Label one clear plastic sandwich box "MORNING" for instance, and keep all the boxes of tablets you have to take at breakfast time. Then have another marked "Teatime" and another "Bedtime" etc. The boxes could be kept in the same place, or could be kept somewhere that will remind you to take them.....the morning box in the kitchen for instance, and the bedtime box on your bedside table.
- Use a dossettte box
These are readily available from pharmacists and come in various shapes and sizes with multiple compartments to help you prepare your tablets for either a single day, or up to 7 days.
- Ask to have your prescription supplied in daily unit doses.
This is a service offered by many pharmacists so make a few enquiries.
Reminders to take your medication
- Use a dossette box fitted with an alarm.
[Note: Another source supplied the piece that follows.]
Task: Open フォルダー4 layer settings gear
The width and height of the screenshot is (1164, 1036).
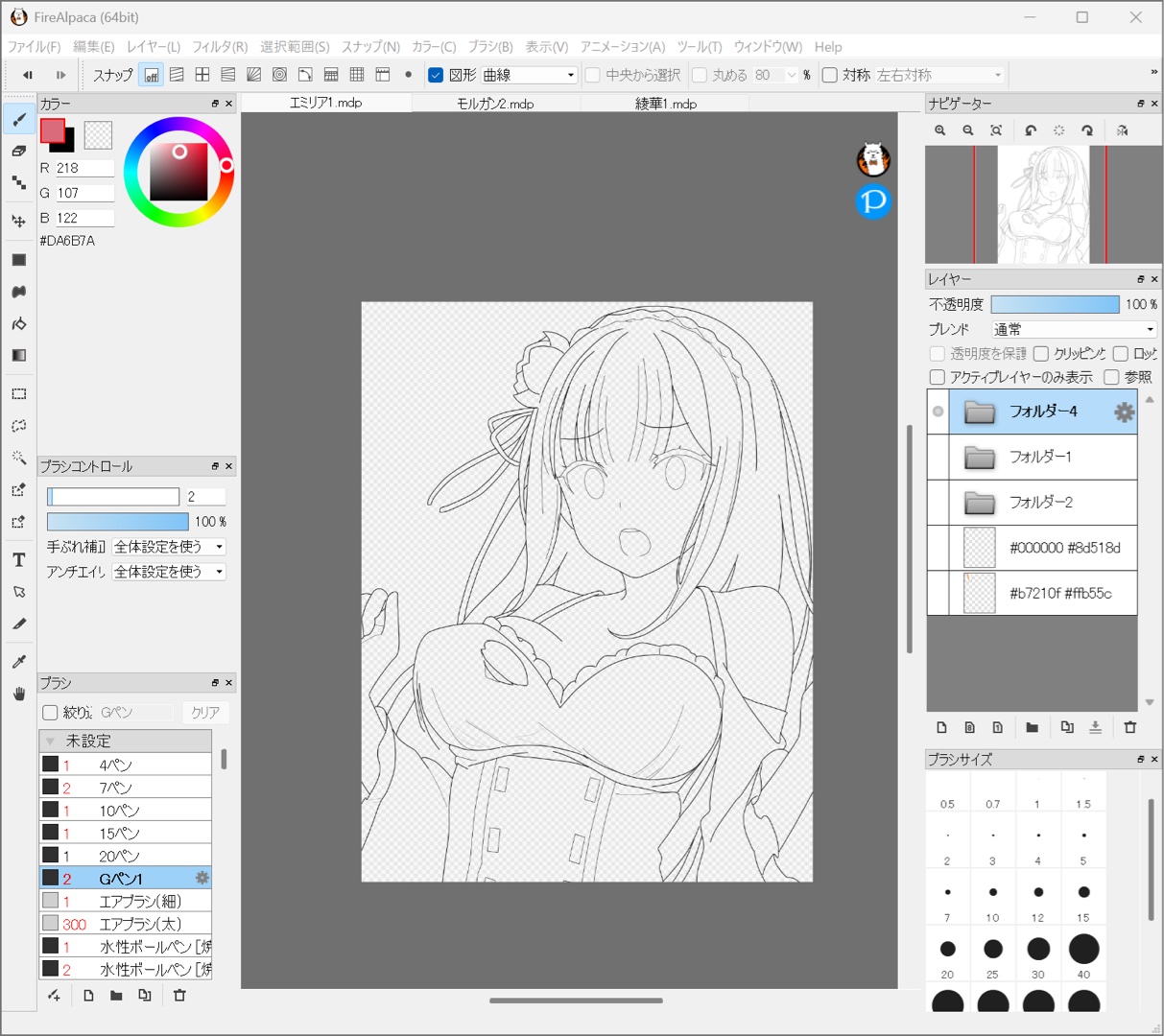Action: coord(1124,412)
This will prompt you to take your medication at the right time. Some sound an audible alarm, some have flashing lights and some use vibration.
- Set up an alarm clock or watch that allows you to set multiple daily alarms to remind you each time your medication is due.
- Purchase an automatic pill dispenser.
These machines are battery powered and will physically move the pill compartments so that you are offered the correct pills at the correct time. These units use rotating carousels that require loading with a week or a months worth of pills.
- Consider an app on your smartphone.
Medication reminder apps can be downloaded to compatible smart phones and are designed to give a reminder when your medication is due. You, or someone you know have to set the dosage times, and names of the medication before the reminders will work. Some give an audible reminder, others just a visual reminder when you check the screen.
An app could be handy if you use your mobile phone a lot, but it should never be your sole reminder system.
It is way too easy for your phone battery to run out of charge, for you to forget your phone, or the phone to be on silent mode for it to be fully reliable.
Help to open pill packets and screw top medicine bottles
There are several devices on the market to assist in removing tablets from the foil blister packs they come in, as well as multigrip bottle openers to help with removing the childproof lids of tablet bottles.
For further advice, visit the Disabled Living Foundation's website AskSARA - www.asksara.dfl.org.uk
Here the charity provides detailed information about the huge range of products available to assist with all aspects of daily life. If you click on the section marked Medication Management, you will be asked a series of easy questions to find out your exact needs and will then be provided with a personalised report advising on possible products that could help.